The Purpose(lessness) of Art

After two years in an MFA program, I’ve learned one thing: The creation of art, or the appreciation of it, is a leisure activity. As human beings, we need food, water, and shelter. Our purpose, as far as we’re concerned, is to stay alive. We have to breathe, we have to eat, but everything else is extraneous.

Over the course of history, humans have created tools of increasing complexity, making their lives easier and allowing more free time. What started as stories by the cave fire have become Netflix instant queues, ebook libraries that grow with the touch of a button, summer blockbusters, etc. I’m imagining that ’50s era housewife sipping a cocktail and flipping through a catalog as machines wash the clothes and dishes. Hell, I’m delegating tasks to my computer right now. It remembers my schedule, holds a record of my monetary funds, it even stores every word I’ve ever written, it probably even has some record of the letters I’ve typed and then deleted.

Now we have time to entertain ourselves, and to create. These are all things that are secondary. So how do we attach so much meaning to things that are essentially purposeless? How do we spend our lives hoping for an afterlife, throwing money at institutions to allow us to turn our free time into purposeless art?

What is so fascinating about art is that it is inessential, yet people have been painting the walls and building mounds as far back as we can know.

What it all comes down to is happiness, or maybe contentment. Because with free time, we become lost as we drift from our original focus of staying alive. Like everything, our purpose, our potential has evolved. And so do our demons. We become depressed, we need some sense of direction, some reassurance that our lives are worth living. And this has become the most immediate threat to our survival in a world full of hospitals, this self scrutiny. Tumbling through space in a post-modern world, knowing in the core of our existence that God is a billion lightyears away, we need something to hang onto. Not only do we need the resources to help us stay alive, we need a reason to stay alive.
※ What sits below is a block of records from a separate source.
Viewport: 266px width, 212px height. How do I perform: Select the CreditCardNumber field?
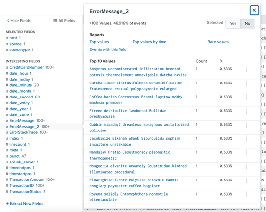(x=27, y=67)
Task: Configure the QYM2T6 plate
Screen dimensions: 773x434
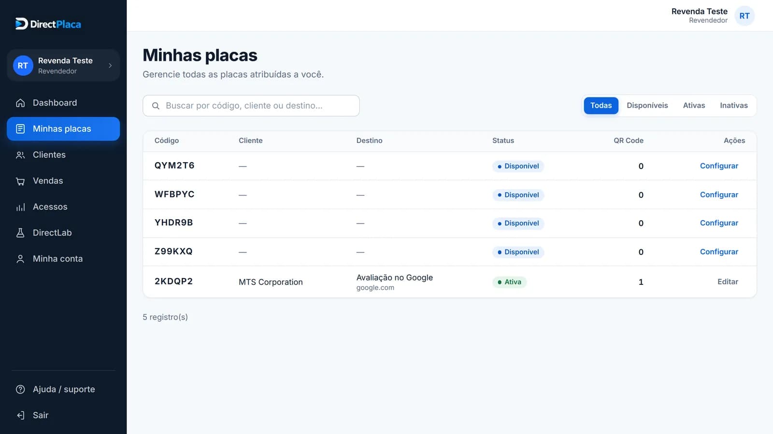Action: click(719, 166)
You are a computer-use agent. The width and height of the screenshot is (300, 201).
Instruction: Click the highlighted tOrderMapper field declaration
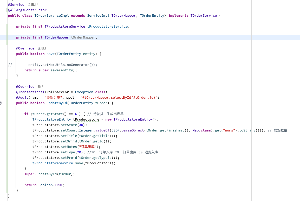(84, 37)
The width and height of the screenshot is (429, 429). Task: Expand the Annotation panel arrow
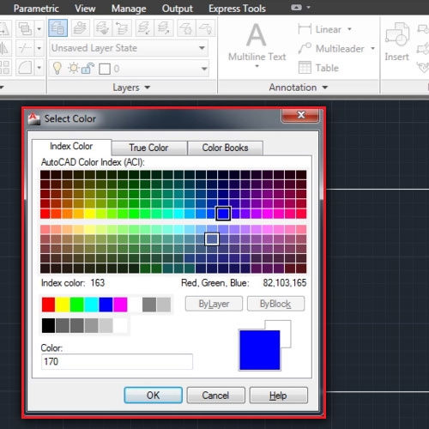tap(325, 88)
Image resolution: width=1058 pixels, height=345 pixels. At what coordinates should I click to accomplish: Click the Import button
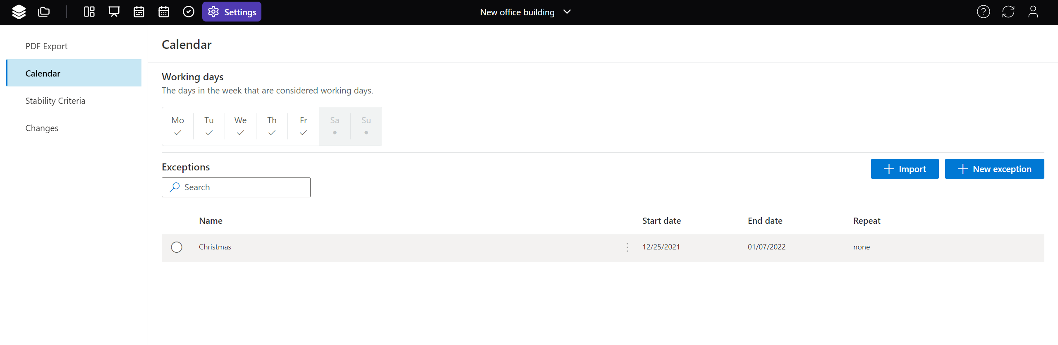point(905,169)
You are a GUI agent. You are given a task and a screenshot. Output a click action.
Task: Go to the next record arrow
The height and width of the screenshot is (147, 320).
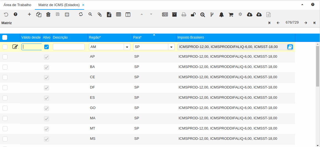306,23
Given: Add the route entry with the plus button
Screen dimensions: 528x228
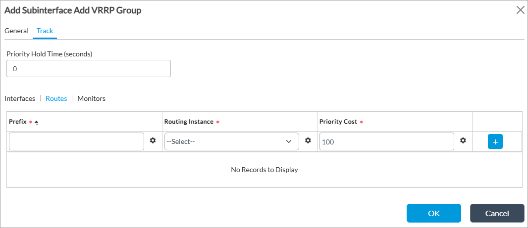Looking at the screenshot, I should click(495, 141).
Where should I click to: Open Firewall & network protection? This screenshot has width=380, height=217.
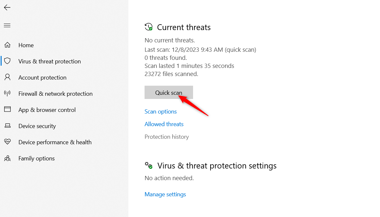55,93
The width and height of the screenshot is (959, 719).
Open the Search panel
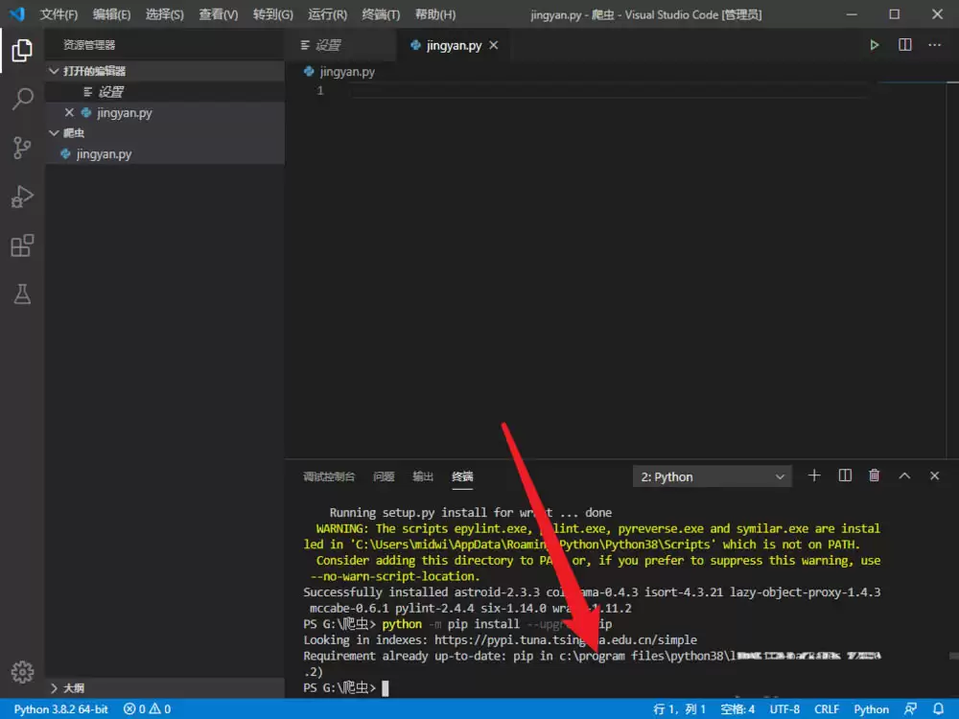click(x=21, y=100)
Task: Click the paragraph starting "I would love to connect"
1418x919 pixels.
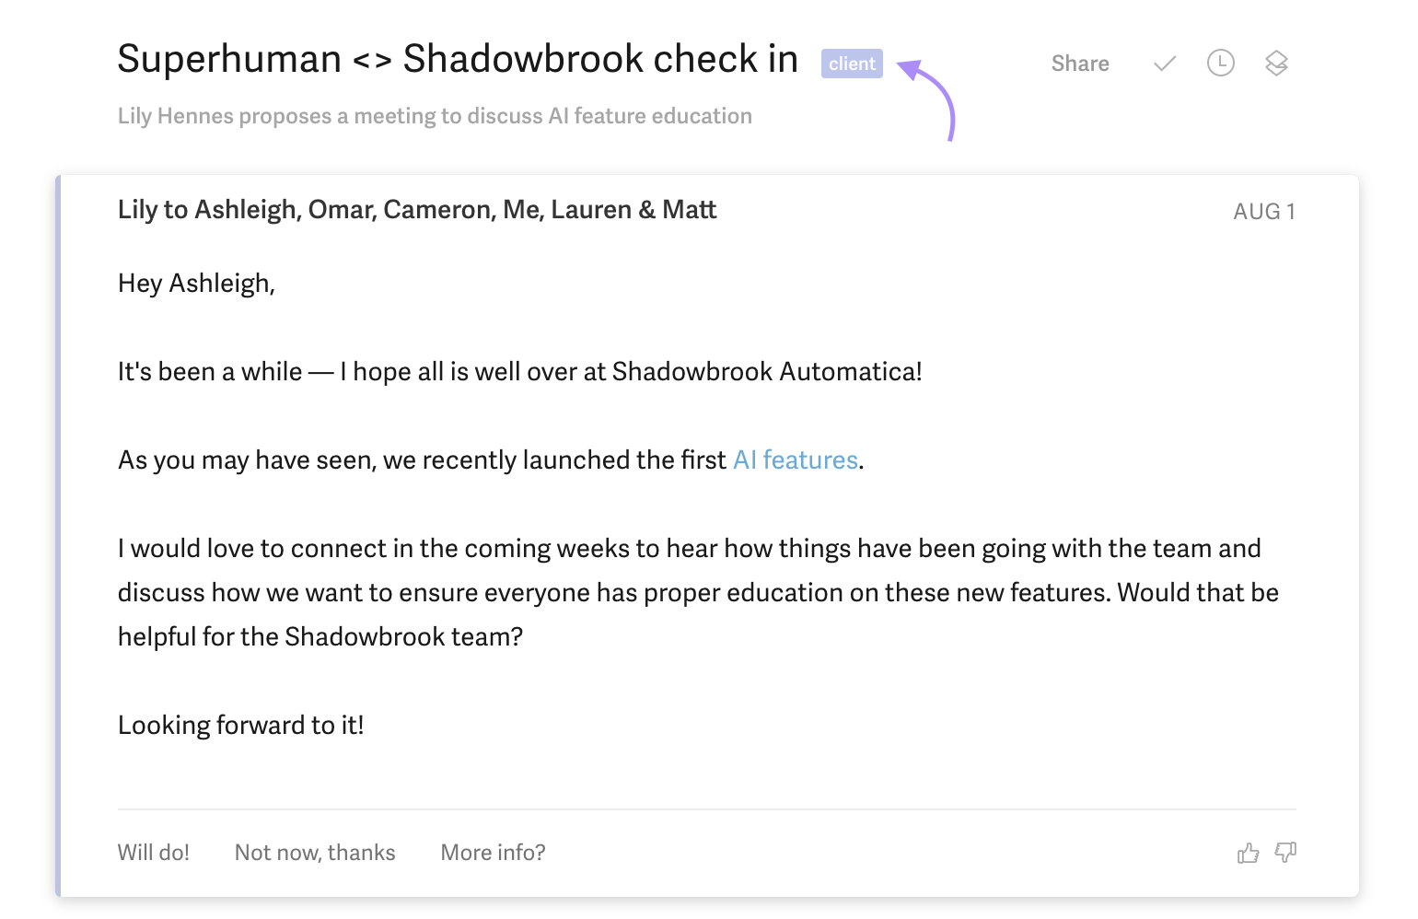Action: pos(697,592)
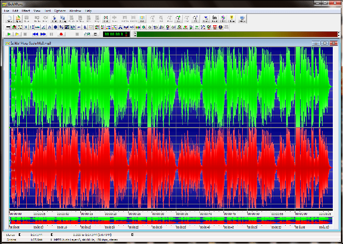Open the Effect menu
Image resolution: width=343 pixels, height=244 pixels.
click(25, 11)
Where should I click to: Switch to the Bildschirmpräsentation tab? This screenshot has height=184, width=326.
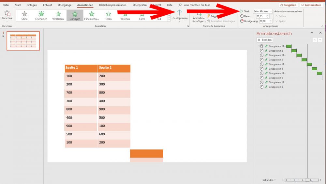point(112,5)
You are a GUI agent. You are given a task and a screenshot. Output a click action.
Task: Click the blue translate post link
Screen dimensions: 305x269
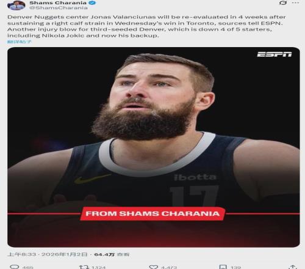(x=20, y=42)
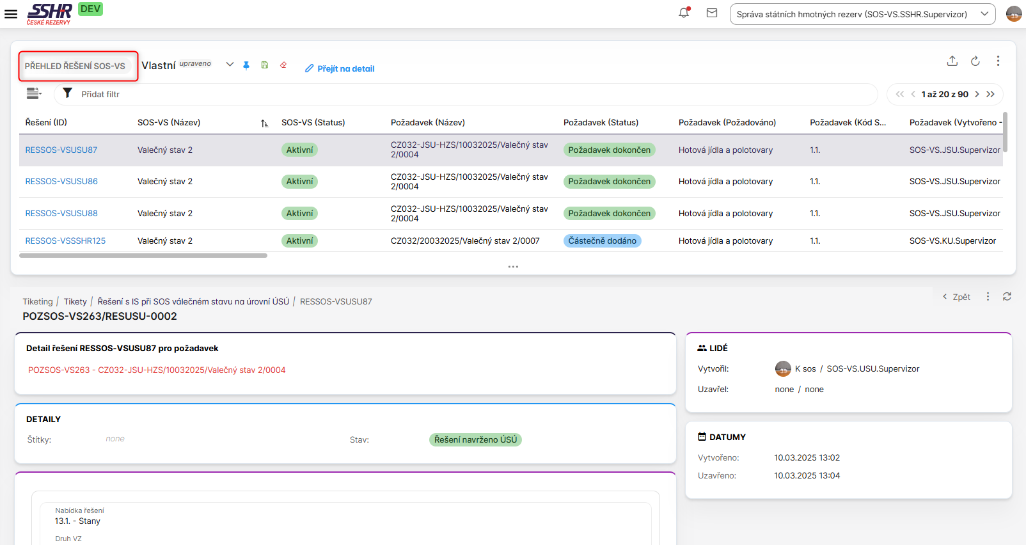Open the three-dot menu in the detail panel

pyautogui.click(x=988, y=297)
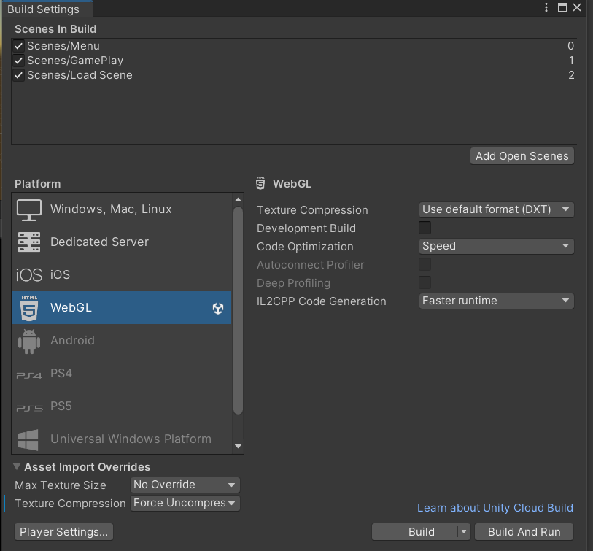Click the Windows, Mac, Linux monitor icon
This screenshot has width=593, height=551.
coord(29,209)
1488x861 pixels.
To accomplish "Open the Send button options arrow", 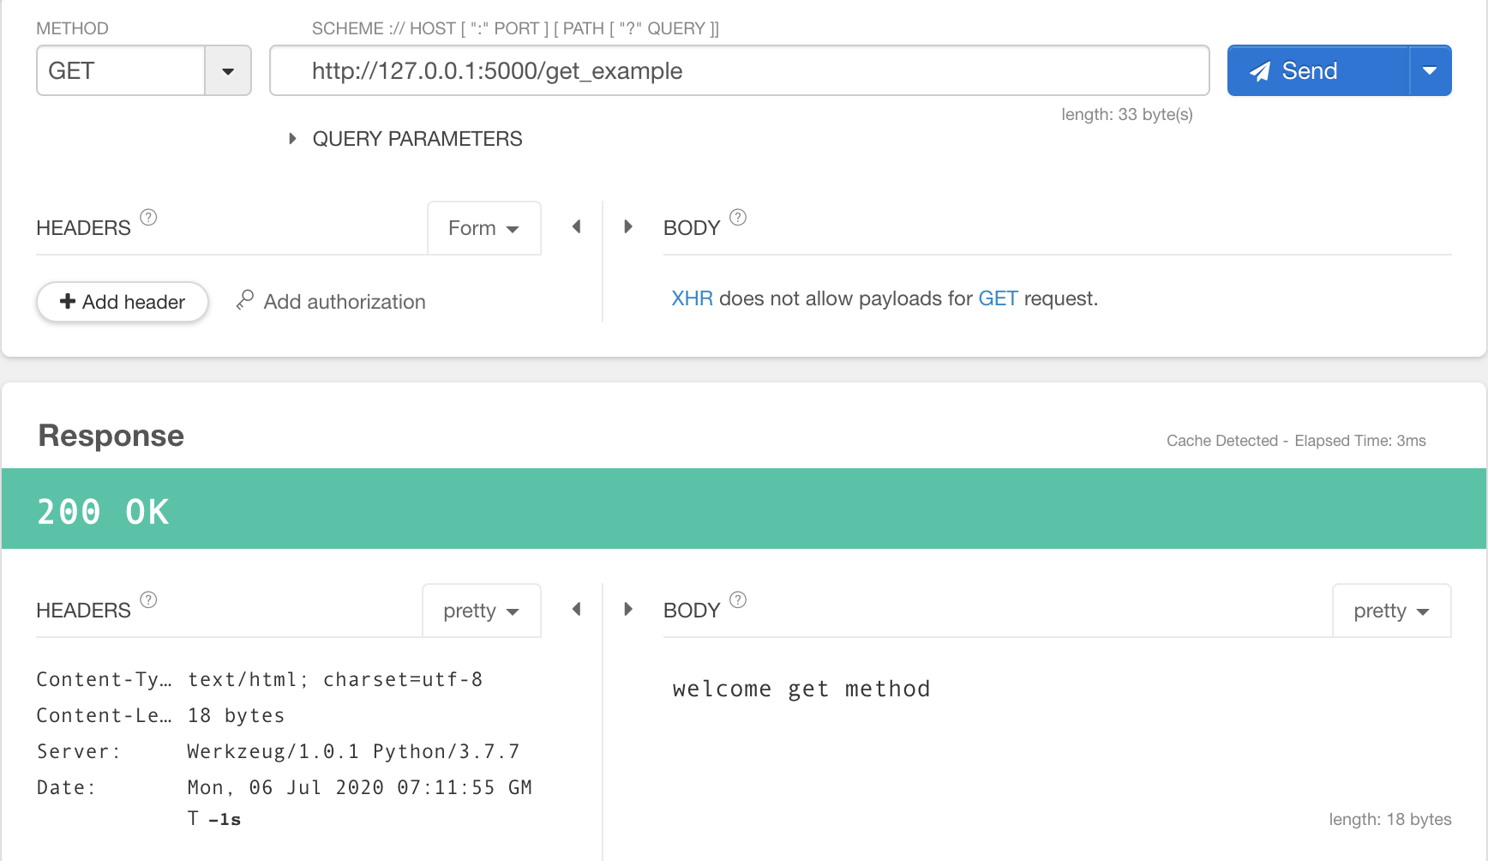I will (x=1430, y=71).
So maybe it is the purpose of art to fill us with ideas, with purpose, and to show each other that we are not alone. Art has taken on a new dimension of survival, it does not serve a purpose, but it offers one to us. It’s like a water tank. The water tank does not really aid our survival, but without it, how would we all have access to the water we need to stay alive, the water that most of our physical bodies are composed of? Art ends up fulfilling us in the same way food and air do. It keeps us alive. Literally.